By Thomas Dierckx, Wim Schoutens and Jesse Davis
In this study, we show how both machine learning and alternative data can be successfully leveraged to improve and develop trading strategies. Starting from a trading strategy that harvests the EUR/USD volatility risk premium by selling one-week straddles every weekday, we present a machine learning approach to more skillfully time new trades and thus prevent unfavorable ones. To this end, we build probability-calibrated Random Forests on various predictors, extracted from both traditional market data and financial news, to predict the closing Sharpe ratio of short one-week delta-hedged straddles. We then demonstrate how the output of these calibrated machine learning models can be used to engineer intuitive new trading strategies. Ultimately, we show that our proposed strategies outperform the original strategy on risk-based performance measures. Moreover, the features that we derived from financial news articles significantly improve the performance of the approach.
The price of an option contract is determined by, among other things, the expected risk, or volatility, of the underlying asset for the duration of the contract. It is extremely difficult to predict future volatility. In fact, it is well known that the market tends to overestimate future volatility when trading option contracts.[1] In other words, the volatility implied by option prices, known as implied volatility, often overestimates the historical volatility. The difference between implied and historical volatility is better known as the volatility risk premium, which in turn is a popular target for many trading strategies. Indeed, market participants attempt to isolate and trade this premium through a range of complex derivative strategies.
Most existing studies that investigate trading the volatility premium are situated in stock markets and report underwhelming results (e.g.2,, 3, 4), 4). The presence of the premium fluctuates over time, making it hard to trade profitably. However, recent work by Société Générale suggests the existence of a steady volatility premium on the EUR/USD currency pair.[5] They propose a trading strategy where a new delta-hedged at-the-money straddle with seven days to maturity is systematically sold on a daily basis and show that their approach was profitable throughout the last decade. Naturally, their strategy periodically suffers from disappointing results and on average one out of three trades ends up incurring a loss. Our goal is to improve their approach by reducing the number of loss-making trades. Specifically, we investigate whether machine-learned models trained on both market and alternative data can identify on which days the strategy is likely to make money, and hence should be employed.
The combination of machine learning and alternative data is a promising approach within computational finance. In recent years, the field of finance has seen an explosion of interest in more exotic sources of information to serve alongside traditional market data.

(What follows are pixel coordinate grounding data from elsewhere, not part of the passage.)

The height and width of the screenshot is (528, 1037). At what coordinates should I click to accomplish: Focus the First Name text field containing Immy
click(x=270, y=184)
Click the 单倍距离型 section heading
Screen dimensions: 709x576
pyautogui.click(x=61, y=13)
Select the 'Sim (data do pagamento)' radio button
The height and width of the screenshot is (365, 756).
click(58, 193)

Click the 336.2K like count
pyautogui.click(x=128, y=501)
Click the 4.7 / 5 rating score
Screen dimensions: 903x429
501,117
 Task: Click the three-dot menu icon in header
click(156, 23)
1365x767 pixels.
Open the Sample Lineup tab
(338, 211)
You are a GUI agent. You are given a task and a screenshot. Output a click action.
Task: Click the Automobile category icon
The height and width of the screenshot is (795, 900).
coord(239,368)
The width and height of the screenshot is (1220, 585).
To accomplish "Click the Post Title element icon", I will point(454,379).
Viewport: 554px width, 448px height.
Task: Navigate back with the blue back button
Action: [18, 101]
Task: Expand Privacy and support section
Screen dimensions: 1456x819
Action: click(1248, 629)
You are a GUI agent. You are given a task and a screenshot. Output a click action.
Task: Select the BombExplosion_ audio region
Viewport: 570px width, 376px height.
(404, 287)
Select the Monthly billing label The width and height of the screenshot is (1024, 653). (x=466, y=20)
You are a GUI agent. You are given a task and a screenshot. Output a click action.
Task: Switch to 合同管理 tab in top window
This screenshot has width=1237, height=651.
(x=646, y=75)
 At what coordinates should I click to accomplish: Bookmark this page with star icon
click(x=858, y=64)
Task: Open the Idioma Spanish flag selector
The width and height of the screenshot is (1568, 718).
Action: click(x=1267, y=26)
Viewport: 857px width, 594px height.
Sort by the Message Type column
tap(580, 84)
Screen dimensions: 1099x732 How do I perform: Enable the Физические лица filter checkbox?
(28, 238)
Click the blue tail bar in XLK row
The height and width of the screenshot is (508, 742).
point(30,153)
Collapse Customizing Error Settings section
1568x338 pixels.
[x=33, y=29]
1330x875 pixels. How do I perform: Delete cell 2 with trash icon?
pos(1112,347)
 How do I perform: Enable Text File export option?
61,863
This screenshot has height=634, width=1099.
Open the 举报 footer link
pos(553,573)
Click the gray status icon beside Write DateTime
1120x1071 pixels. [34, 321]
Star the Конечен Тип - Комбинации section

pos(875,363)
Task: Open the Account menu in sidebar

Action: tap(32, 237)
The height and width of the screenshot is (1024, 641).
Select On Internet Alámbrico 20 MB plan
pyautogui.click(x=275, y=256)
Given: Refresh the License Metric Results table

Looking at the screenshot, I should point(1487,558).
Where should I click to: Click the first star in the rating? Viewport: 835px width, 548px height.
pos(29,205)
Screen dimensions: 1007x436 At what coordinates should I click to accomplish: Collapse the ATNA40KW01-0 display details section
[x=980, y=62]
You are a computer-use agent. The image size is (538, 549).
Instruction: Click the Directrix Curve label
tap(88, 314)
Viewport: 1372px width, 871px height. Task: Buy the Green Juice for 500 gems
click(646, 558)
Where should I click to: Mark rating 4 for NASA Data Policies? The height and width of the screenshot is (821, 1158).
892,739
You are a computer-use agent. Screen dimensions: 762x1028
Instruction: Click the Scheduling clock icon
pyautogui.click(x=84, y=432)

Academic literature suggests that machine learning can be used to extract valuable insights from sources such as social media (e.g. 6, 7 news (e.g 8,9 ), and earning reports (e.g 10, 11) for a variety of different applications. A key distinguishing characteristic of these alternative data sources is that they are typically textual in nature. This is in contrast with traditional market data which is numerical and readily used with modern statistical methods. The ability to extract and quantify information residing in text is therefore an essential problem to solve.
The contribution of this study is two-fold. First, we demonstrate that Random Forests trained on historical market conditions can predict the closing Sharpe ratio of short one-week delta-hedged straddles on EUR/USD. In addition, we propose a number of features that can be derived from financial news and show that using them results in improved performance compared to solely using market-based features.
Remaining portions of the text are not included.